For a moment in 2023, TikTok did something genuinely strange. It told people not to buy things. Creators with large audiences started posting videos explaining why a product they had previously promoted was not worth it, why the skincare routine was too expensive, why the kitchen gadget gathered dust after three uses. Deinfluencing, they called it. It was the most honest trend the platform had seen and it lasted about six weeks before the algorithm found a way to monetize it.
The mechanism was predictable in retrospect. Deinfluencing content performed well because it felt authentic in a sea of sponsored posts. It performed well because the specific pleasure of hearing someone say a thing you suspected but were not sure about — that the $80 serum is the same as the $12 one, that the viral blender is a pain to clean, that the trending outfit looked better in the video than in life — is real and shareable. And then brands figured out that the anti-consumption aesthetic could sell products too, and the moment passed.
What was worth paying attention to underneath the trend was the appetite it revealed. A significant portion of the people engaging with deinfluencing content were not just looking for product reviews. They were looking for permission to stop. Permission to disengage from the cycle of perpetual purchase that social media has made the ambient condition of daily life — where the algorithm's job is to show you things you did not know you wanted until it told you, and the platform's business model depends on converting that discovery into a transaction.
The instinct behind deinfluencing — to interrogate desire before acting on it, to ask whether you actually want the thing or whether you have just been shown it enough times that wanting it feels natural — is genuinely worth holding onto. Not as an aesthetic or a content category, but as a practice. The question before any significant purchase: is this something I sought out because I needed it, or something I was brought to by a system designed to make me feel like I need it?

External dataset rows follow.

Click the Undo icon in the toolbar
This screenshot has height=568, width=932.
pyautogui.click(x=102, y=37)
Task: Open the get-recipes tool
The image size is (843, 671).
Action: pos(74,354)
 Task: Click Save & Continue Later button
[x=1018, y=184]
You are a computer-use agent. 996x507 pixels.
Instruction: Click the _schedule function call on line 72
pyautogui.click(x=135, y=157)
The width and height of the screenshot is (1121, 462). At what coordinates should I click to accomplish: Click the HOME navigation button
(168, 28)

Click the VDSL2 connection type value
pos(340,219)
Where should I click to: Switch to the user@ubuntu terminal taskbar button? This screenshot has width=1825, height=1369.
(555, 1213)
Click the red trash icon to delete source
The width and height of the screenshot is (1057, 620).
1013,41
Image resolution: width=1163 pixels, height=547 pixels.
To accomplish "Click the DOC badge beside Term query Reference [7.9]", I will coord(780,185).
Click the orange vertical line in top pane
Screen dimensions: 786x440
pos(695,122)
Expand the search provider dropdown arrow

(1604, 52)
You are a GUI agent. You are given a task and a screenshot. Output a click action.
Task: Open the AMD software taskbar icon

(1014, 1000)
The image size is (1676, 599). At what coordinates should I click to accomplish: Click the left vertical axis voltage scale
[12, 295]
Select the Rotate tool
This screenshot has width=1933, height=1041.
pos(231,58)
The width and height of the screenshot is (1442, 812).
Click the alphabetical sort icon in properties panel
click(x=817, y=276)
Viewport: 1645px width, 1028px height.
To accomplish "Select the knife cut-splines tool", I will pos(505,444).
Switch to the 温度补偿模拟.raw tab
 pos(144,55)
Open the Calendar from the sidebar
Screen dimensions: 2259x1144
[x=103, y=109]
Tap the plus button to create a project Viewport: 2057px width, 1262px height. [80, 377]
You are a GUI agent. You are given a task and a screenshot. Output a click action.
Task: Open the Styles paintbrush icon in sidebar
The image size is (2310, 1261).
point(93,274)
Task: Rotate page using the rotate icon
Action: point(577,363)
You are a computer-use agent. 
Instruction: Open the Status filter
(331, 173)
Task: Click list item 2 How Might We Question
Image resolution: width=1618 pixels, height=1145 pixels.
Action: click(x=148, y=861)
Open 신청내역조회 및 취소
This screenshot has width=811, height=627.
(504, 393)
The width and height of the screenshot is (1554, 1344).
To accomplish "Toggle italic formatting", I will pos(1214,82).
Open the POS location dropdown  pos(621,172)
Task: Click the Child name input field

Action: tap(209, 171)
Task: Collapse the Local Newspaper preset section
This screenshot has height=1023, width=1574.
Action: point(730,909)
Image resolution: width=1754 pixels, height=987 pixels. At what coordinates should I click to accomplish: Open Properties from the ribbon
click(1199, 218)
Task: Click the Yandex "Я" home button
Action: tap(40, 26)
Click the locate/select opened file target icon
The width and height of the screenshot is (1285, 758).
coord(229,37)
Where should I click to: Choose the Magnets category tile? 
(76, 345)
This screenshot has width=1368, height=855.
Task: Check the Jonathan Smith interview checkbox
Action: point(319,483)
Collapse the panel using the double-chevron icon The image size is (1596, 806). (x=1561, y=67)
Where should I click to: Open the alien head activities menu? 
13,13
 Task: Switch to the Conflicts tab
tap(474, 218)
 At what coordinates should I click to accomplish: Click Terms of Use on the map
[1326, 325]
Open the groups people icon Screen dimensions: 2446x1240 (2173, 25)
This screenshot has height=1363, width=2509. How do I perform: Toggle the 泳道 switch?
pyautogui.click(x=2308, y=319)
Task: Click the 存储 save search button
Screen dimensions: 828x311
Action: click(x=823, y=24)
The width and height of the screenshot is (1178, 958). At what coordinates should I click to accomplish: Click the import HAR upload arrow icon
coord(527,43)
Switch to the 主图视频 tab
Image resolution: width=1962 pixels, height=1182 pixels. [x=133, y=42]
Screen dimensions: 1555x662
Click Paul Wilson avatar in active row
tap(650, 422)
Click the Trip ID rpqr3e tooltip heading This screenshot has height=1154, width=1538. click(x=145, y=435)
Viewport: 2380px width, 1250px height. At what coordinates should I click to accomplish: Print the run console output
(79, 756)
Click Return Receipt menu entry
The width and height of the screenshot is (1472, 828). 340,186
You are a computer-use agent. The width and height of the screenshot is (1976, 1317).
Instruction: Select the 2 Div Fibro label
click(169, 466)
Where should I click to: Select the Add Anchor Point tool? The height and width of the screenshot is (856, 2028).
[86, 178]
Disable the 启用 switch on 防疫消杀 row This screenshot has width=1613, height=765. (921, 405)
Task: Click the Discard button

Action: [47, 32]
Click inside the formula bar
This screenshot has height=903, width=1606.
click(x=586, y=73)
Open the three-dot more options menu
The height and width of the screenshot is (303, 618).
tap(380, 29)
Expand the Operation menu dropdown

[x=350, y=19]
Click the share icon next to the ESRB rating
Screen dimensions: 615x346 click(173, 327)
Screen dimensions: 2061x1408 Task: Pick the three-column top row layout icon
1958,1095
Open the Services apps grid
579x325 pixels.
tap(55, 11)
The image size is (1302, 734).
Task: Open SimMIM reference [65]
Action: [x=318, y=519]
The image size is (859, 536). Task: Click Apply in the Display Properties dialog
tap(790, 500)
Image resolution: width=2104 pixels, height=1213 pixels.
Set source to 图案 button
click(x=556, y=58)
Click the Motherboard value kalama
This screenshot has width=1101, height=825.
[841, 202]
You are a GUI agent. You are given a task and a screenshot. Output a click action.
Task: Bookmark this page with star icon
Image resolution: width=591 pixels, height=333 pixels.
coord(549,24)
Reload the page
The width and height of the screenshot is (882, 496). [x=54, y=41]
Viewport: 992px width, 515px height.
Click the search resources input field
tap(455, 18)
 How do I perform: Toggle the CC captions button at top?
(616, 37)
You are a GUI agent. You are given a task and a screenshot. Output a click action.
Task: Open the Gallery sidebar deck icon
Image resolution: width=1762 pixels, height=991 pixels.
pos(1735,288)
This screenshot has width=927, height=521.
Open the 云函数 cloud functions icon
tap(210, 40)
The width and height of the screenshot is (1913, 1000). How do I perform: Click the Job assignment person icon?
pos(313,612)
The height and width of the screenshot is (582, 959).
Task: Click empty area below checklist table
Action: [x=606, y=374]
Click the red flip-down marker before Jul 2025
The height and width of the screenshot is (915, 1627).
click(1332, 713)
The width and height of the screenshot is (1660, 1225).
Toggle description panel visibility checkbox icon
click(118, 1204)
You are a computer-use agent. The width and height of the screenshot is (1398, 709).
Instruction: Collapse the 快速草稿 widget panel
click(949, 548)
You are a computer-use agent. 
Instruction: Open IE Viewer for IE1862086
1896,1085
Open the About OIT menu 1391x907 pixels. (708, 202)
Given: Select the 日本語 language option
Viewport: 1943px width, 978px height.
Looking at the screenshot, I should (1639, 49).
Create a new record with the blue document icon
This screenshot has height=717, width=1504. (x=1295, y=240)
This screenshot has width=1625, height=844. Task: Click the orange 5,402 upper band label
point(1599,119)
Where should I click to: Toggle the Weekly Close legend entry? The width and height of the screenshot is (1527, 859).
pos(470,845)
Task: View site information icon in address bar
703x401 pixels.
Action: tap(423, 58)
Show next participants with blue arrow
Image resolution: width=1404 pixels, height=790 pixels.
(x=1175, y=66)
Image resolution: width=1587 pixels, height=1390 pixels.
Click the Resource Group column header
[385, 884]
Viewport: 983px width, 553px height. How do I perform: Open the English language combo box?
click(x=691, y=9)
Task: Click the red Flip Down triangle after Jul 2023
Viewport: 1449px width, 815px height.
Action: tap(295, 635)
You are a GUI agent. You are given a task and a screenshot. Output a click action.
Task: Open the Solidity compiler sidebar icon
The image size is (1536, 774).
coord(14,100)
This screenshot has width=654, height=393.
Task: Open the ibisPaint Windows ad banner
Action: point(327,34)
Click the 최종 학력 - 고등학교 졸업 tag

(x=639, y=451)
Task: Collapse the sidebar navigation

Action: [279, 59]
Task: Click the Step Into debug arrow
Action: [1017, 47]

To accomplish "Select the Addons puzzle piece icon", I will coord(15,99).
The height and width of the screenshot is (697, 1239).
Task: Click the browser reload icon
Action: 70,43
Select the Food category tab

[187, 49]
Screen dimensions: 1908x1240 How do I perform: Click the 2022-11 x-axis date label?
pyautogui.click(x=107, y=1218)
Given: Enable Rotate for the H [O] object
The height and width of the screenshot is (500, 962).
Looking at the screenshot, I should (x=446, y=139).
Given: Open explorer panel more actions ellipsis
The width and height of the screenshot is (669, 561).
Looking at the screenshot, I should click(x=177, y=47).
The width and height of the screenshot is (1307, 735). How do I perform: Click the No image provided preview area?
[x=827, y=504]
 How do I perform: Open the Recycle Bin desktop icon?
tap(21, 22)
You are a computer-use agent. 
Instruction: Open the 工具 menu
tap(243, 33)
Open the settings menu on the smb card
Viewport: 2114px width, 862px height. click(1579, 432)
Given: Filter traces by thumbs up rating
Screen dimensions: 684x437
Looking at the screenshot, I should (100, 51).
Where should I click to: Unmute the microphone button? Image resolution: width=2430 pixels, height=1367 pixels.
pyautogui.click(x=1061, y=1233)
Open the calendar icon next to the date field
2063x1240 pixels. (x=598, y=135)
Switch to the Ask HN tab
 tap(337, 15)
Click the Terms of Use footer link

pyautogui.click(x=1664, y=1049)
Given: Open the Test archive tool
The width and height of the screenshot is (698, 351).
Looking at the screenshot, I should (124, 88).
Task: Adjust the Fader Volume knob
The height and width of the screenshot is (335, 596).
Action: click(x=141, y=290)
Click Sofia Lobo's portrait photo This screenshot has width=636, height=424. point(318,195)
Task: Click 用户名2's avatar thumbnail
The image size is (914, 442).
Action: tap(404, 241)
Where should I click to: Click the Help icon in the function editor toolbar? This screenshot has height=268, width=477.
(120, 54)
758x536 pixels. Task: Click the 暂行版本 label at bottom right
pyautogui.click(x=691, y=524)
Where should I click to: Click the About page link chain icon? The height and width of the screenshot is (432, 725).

Most people cannot answer that question honestly because the seam between genuine desire and manufactured desire has become invisible. The algorithm is very good at its job. The solution is not to distrust all consumption — that leads somewhere equally performative — but to introduce enough friction between stimulus and purchase that the decision becomes a real one. A waiting period. A question. A moment of actual reflection before the cart converts.
Deinfluencing did not last because the platform that hosted it was not built for restraint. But the underlying question it surfaced — what do I actually want versus what was I shown — is one worth asking every time.